# Bacon - It's Epic



## alelover (Jul 11, 2011)




----------



## tjohnson (Jul 11, 2011)

Almost as pretty as a Sunset!

Todd


----------



## adiochiro3 (Jul 11, 2011)

What gorgeous color!  Details, Man!!!!


----------



## fpnmf (Jul 11, 2011)

Looks fabulous!!

  Craig


----------



## Bearcarver (Jul 11, 2011)

Looks Great Scott !!!

Nice Job!!!

A little short on drool pictures though!!!!!  
	

	
	
		
		



		
		
	


	





Bear


----------



## venture (Jul 11, 2011)

Scott, it looks like you hit that one right on!

Good luck and good smoking.


----------



## alelover (Jul 19, 2011)

That wasn't my bacon. It's a motivational poster I stumbled across. But it does inspire me to start working on that old fridge of mine.


----------



## SmokinAl (Jul 19, 2011)

That slab of bacon is just about as perfect as it gets.

Wish it was in my slicer!


----------



## alaskanbear (Jul 19, 2011)

More beautiful than a nakie gi.. well maybe not but georgous to say the least!!

Rich


----------



## meateater (Jul 19, 2011)




----------



## raptor700 (Jul 28, 2011)

I wish I could get bellies that thick here!


----------



## laszlo (Jul 28, 2011)

OMG!!!! Wet dream bacon here.







I'm going to make it my screensaver.


----------



## roller (Jul 28, 2011)

Wish I could get Bellies....It looks great !


----------



## meateater (Jul 28, 2011)

raptor700 said:


> I wish I could get bellies that thick here!







Roller said:


> Wish I could get Bellies....It looks great !

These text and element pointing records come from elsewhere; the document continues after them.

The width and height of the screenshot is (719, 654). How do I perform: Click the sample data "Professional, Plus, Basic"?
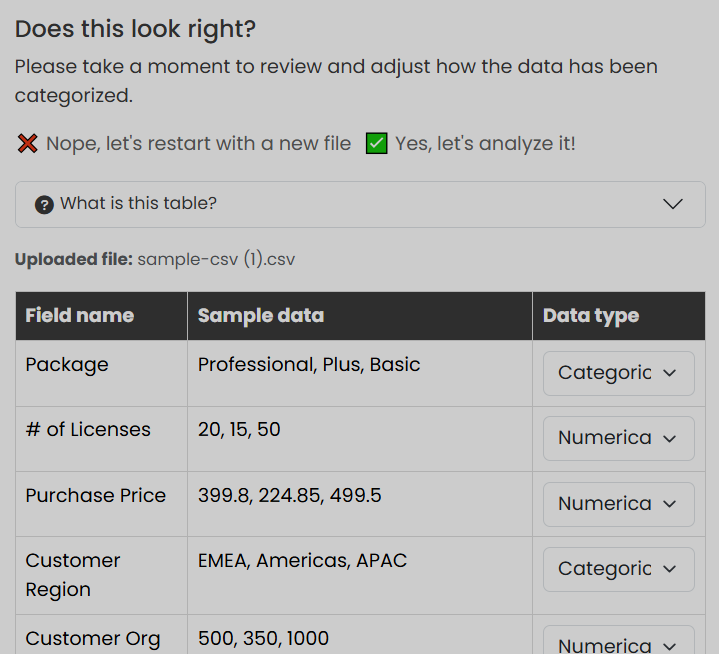point(309,365)
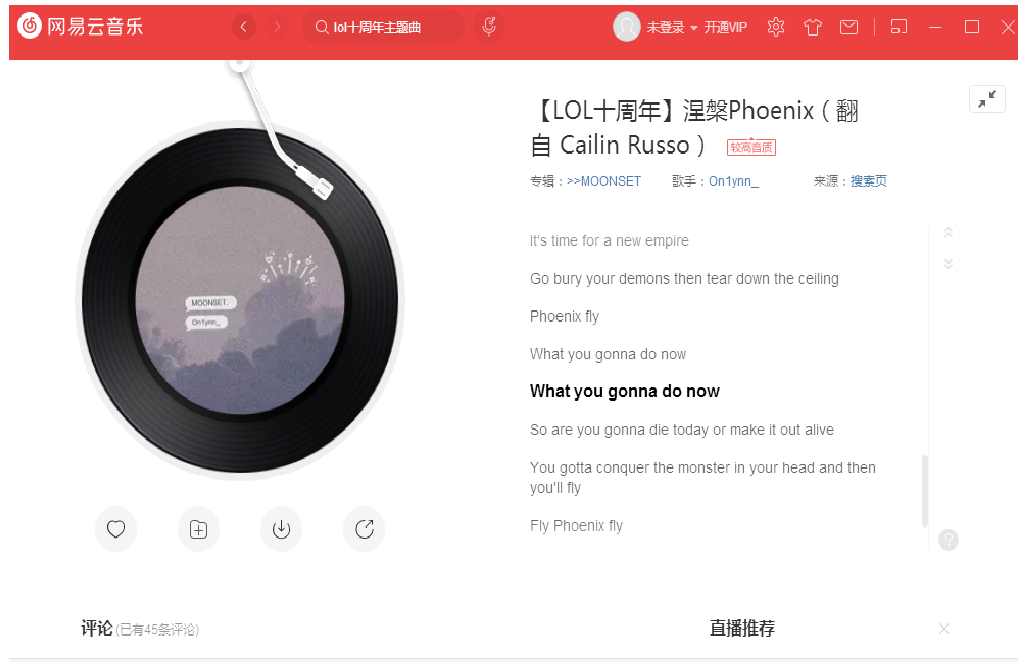The image size is (1024, 672).
Task: Shift lyrics later with the down chevron
Action: point(948,263)
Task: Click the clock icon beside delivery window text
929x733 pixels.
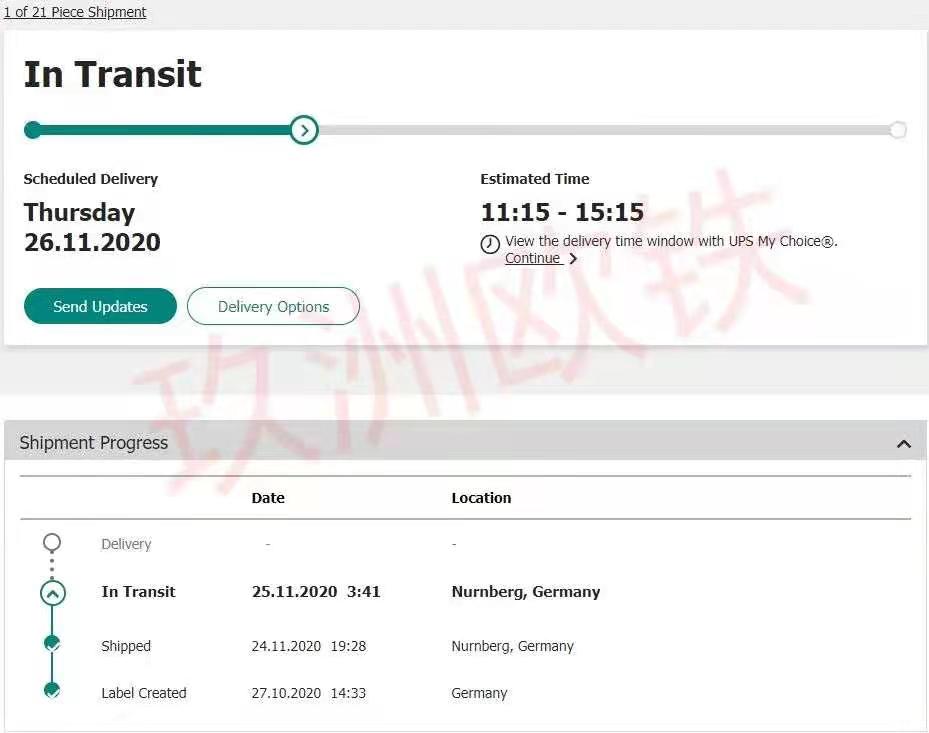Action: coord(490,244)
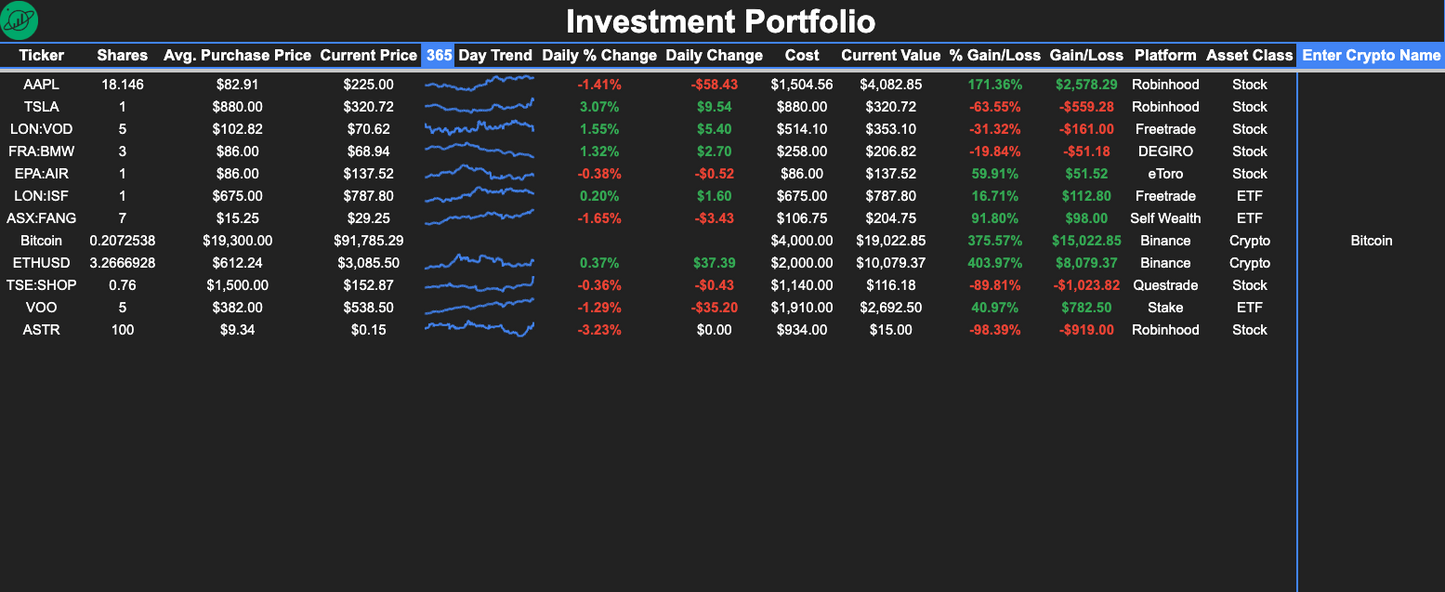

Maybe we should have a belly locator on here by zip code so everyone can enjoy. That would make a great sticky.


----------



## daveomak (Jul 29, 2011)

meateater said:


> _Maybe we should have a belly locator _on here by zip code so everyone can enjoy. That would make a great sticky.


I was just looking down at the keyboard and.........WOW.....*LQQK* at the size of that belly.....I located it.......

Dave......


----------



## boykjo (Jul 29, 2011)

raptor700 said:


> I wish I could get bellies that thick here!


My belly is that thick but it don't look anywhere as beautiful as that................


----------